Nicole Schwartz shared GitLab's ongoing efforts to integrate SBOM generation and verification tools into its platforms. With increasing customer requests, GitLab is keen on staying informed about developments in the Linux Foundation's Digital Bill of Materials initiative and mapping relevant roadmaps that will enhance compliance and security.

Conclusion

The session offered valuable insights into the crucial role of SBOM and attestation in securing the software supply chain. As the digital landscape continues to evolve in complexity and risk, the steps discussed provide a strong foundation for establishing robust security measures in software development processes.

Keywords

• Software Bill of Materials (SBOM)
• Software supply chain
• Zero Trust Architecture (ZTA)
• Attestation
• CI/CD pipeline
• Metadata verification
• Regulatory compliance
• Build policy

FAQ

Q1: What is an SBOM?
A1: An SBOM is a comprehensive list of all components and dependencies that comprise a software application, offering transparency and insight into its risk levels.

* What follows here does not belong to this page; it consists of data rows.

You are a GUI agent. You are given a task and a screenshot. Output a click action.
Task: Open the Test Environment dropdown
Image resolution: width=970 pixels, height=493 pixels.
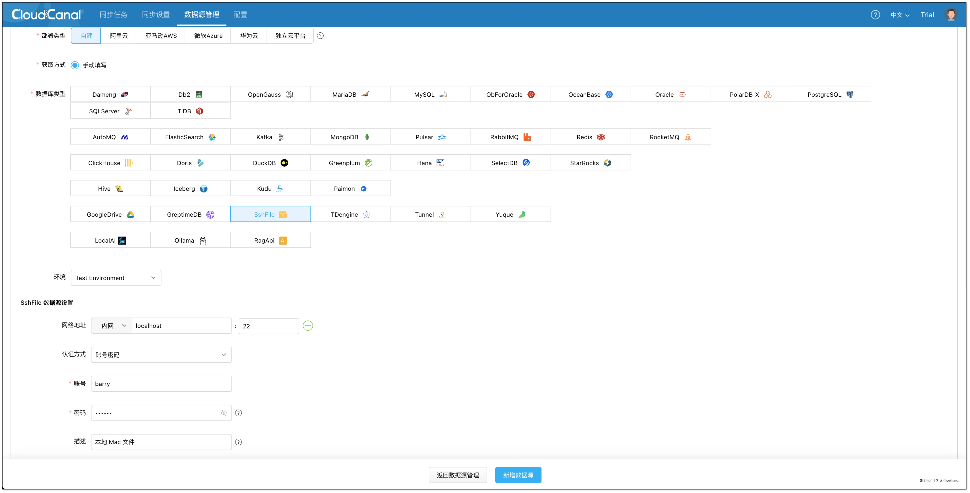click(x=116, y=278)
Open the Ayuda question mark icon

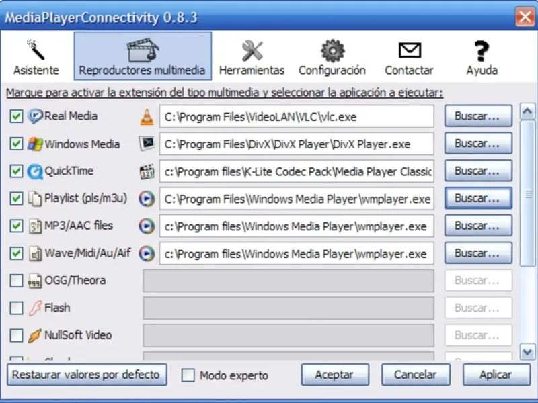pyautogui.click(x=482, y=51)
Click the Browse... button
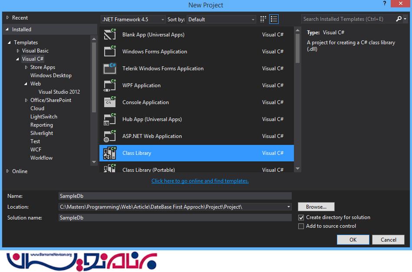Screen dimensions: 412x272 316,207
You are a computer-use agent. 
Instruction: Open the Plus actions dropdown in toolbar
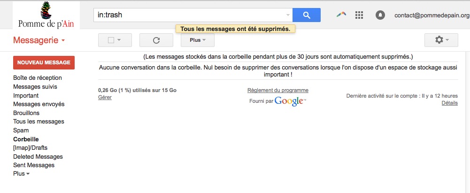198,40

Q2: Why are SBOMs required for software producers?
A2: SBOMs are mandated to ensure transparency about the software’s components, enabling consumers to assess the risk level associated with the software they use.

Q3: What is Zero Trust Architecture?
A3: Zero Trust Architecture is a security framework centered on the principle of "never trust, always verify," emphasizing identity, policy, and control to ensure a high level of security.

Q4: How does In-Toto enhance the CI/CD pipeline?
A4: In-Toto enhances the CI/CD pipeline by enabling the signing and verification of metadata at various build stages, ensuring that all actions conform to security policies.

Q5: What is GitLab’s role in SBOM generation?
A5: GitLab is working on integrating SBOM generation and verification into its platform, responding to increased customer demand for tools that enforce software integrity and compliance.